Bütün bu tartışmalar ortaya koydu ki maalesef eğitimci veya eğitim uzmanı olarak konuşan birçok kişi maalesef eğitim konusunda bihaber. En büyük bilgisizlik açık uçlu soruyu halen seçeneksiz soru zanneden bir sürü "eğitimci" var. Gazetelere, televizyonlara çıkıp konuyu değerlendirenlerin verdiği örnekler bu konuda ne kadar bilgisiz olduğumuzu gösteriyor. O yüzden ben bu konuda yazmak istedim. Katıldığım bir TV programında gerçek anlamda açık uçlu soru gösterdiğimde herkes şok oldu.
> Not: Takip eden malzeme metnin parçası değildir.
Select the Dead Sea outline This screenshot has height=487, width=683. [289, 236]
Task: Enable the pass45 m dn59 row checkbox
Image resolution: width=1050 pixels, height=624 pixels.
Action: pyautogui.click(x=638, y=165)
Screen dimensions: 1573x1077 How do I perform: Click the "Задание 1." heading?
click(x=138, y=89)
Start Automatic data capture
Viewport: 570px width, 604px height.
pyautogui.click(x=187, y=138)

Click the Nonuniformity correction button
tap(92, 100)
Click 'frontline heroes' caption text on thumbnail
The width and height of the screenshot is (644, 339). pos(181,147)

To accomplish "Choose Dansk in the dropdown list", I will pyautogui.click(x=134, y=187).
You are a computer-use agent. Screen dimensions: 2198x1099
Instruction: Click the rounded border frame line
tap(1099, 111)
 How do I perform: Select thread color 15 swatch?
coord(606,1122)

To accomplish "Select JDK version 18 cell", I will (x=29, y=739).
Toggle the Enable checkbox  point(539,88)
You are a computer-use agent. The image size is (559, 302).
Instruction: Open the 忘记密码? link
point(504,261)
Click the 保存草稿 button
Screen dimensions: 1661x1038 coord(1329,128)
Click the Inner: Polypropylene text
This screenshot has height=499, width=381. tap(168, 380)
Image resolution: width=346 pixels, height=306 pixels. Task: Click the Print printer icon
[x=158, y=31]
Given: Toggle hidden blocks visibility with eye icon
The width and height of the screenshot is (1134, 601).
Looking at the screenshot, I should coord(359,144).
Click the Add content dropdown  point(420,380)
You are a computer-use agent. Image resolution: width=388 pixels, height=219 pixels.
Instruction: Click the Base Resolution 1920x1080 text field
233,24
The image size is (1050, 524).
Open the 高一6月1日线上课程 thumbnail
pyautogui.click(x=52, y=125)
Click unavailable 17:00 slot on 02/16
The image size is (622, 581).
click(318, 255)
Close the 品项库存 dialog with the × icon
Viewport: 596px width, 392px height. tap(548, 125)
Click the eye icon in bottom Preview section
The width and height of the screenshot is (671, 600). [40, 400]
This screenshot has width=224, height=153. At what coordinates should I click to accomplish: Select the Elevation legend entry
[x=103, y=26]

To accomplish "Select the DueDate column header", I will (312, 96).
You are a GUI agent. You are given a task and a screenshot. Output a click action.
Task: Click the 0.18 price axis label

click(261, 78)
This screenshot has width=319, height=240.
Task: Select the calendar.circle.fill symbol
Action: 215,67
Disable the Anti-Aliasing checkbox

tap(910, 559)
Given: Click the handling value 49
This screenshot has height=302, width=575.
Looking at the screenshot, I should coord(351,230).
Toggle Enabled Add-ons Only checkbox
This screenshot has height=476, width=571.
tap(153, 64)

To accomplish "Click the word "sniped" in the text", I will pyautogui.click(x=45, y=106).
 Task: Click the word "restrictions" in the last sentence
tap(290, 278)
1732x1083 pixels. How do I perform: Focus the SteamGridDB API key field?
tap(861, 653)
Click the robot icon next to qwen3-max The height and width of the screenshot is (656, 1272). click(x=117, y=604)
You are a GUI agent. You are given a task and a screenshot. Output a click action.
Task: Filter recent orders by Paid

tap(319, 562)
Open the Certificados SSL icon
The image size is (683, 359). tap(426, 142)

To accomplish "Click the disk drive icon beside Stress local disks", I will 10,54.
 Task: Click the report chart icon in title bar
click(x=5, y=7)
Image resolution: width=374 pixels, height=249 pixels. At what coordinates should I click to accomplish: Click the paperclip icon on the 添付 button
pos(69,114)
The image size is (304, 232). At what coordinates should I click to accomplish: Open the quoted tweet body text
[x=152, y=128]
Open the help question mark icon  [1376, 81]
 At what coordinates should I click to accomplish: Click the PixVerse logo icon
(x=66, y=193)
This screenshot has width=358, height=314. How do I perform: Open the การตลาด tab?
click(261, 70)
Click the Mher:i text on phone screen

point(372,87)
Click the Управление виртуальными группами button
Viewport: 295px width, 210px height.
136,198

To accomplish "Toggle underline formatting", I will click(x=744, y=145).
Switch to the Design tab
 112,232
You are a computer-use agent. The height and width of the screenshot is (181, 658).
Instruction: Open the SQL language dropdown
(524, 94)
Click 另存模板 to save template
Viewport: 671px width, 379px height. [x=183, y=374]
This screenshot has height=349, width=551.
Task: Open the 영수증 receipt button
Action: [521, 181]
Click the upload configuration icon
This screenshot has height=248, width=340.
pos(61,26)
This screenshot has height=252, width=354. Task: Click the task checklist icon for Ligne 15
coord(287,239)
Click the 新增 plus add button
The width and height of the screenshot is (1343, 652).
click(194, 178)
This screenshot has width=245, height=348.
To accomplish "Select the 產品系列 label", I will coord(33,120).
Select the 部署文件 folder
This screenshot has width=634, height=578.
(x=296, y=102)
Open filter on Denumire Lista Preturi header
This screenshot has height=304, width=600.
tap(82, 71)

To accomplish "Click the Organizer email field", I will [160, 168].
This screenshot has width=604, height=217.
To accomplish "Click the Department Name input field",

Çünkü açık uçlu soru seçenekleri olmayan soru değildir.
ANALİZ SENTEZ BECERİSİ
Peki, nedir açık uçlu soru ile bizim test usulü dediğimiz -bunu da yanlış kullanıyoruz- çoktan seçmeli sorular arasında çok temel farklar vardır. Birincisi çoktan seçmeli soruda soruyu hazırlayanın tartışmasız koymak zorunda olduğu en doğru seçenek vardır. Bu seçenek soruda öğrencinin farklı bakış açısı ve yaratıcı düşünmesini engeller bu yüzden çoktan seçmeli sorular öğrencilerin taksonomi olarak "uygulama ve kavrama" becerilerini ölçer. Oysa açık uçlu sorular öğrencilerin soruya verebileceği en doğru veya doğruya yakın birçok cevabı kabul eder. Bu da öğrencinin "analiz hatta sentez" becerisini ölçer. Yani öğrenci çoktan seçmeli soruda sadece kendisine daha önce verilen bilgiyi kullanır oysa açık uçlu soruda öğrenciler yeni bilgi ve yaratıcı düşünce geliştirmek zorundadır. Bu yüzden bakanın söylediği değişimi sadece SBS değişimi gibi görmek çok büyük bir hata olacaktır.
Hani hep konuşulur ya eğitimde ne zaman mantalite değişikliğine gideceğiz diye işte sorunun cevabı sadece büyük sınavlarda değil bütün sınavlarda açık uçlu soru anlayışına geçmektir. Peki bu nasıl olacak ve bunun sonuçları ne olacak; sevgili okuyucular eğri oturup doğru konuşalım. Bakanlık bugün açık uçlu soruya geçsin bütün eğitim sistemi çöker. Neden mi? Hangi okulunuzla, hangi öğretmeninizle açık uçlu soruları kullanacaksınız. Açık uçlu soru kullandığınızda sabit kitap eğitimi ve ezberci eğitim sona ermek zorunda. Öğrencilere öğretmenlerin bilgi aktarımı sona erecek bunun yerine birlikte bilgi üretimi olmak zorunda. Bu yüzden diyorum eğitim çöker diye.
ÖĞRETMENLER DEĞİŞMELİ
Eğer siz açık uçlu soru uygulamasına geçecekseniz öncelikle öğretmenlerinizi değişmeniz lazım. Öğrenciye tek taraflı aktarım yapan sistemi değiştirmeniz lazım. Bunu yapamazsanız bu sistemi uygulayamazsınız.
Bu söylenen yeniliğe bir eleştiri de açık uçlu soruların öğretmen hakemlerce okutulacağı bu yüzden adaletsizliğe yol açacağı yönünde. Bu da doğru değil dünyanın birçok yerinde bu sistemi kullanan ülkeler var. Bilgisayar yazılımları var. Örneğin geçtiğimiz günlerde benim de şahit olduğum bir uygulamada soru kitapçığı tamamen optik halde düzenlenmiş, öğrencilere sorulan soruların muhtemel cevapları (rublic) önceden sisteme tanımlanıyor. Öğrencilere dağıtılan kitapçıklara öğrencilerin yazdığı yanıtlar bilgisayara geçerken önceden kodlanmış muhtemel cevaplarla örtüştürülerek puanlanıyor. Öğrenciler en doğrudan en az doğruya kadar puanlar alabiliyor. Bu arada bu uygulamayı YEGAM (Yenilikçi eğitim araştırma ve geliştirme merkezi) yaptı.
Şimdi bunun neresi yanlış, farklı düşünen, yaratıcı, analiz yapabilen öğrencileri seçebilmenin en doğru yolu budur. Yoksa şu anda okullarda ilkokul 1.sınıfa bile test kitapları dağıtarak eğitimi geliştiremeyiz. Dolayısıyla bu yenilikleri "kazak" modeli gibi söylemlerle basitleştirmek bence büyük haksızlıktır. SBS değişir mi değişmez mi bilemiyorum. Ama gündeme gelen açık uçlu soru uygulaması bence tarihi bir fırsattır.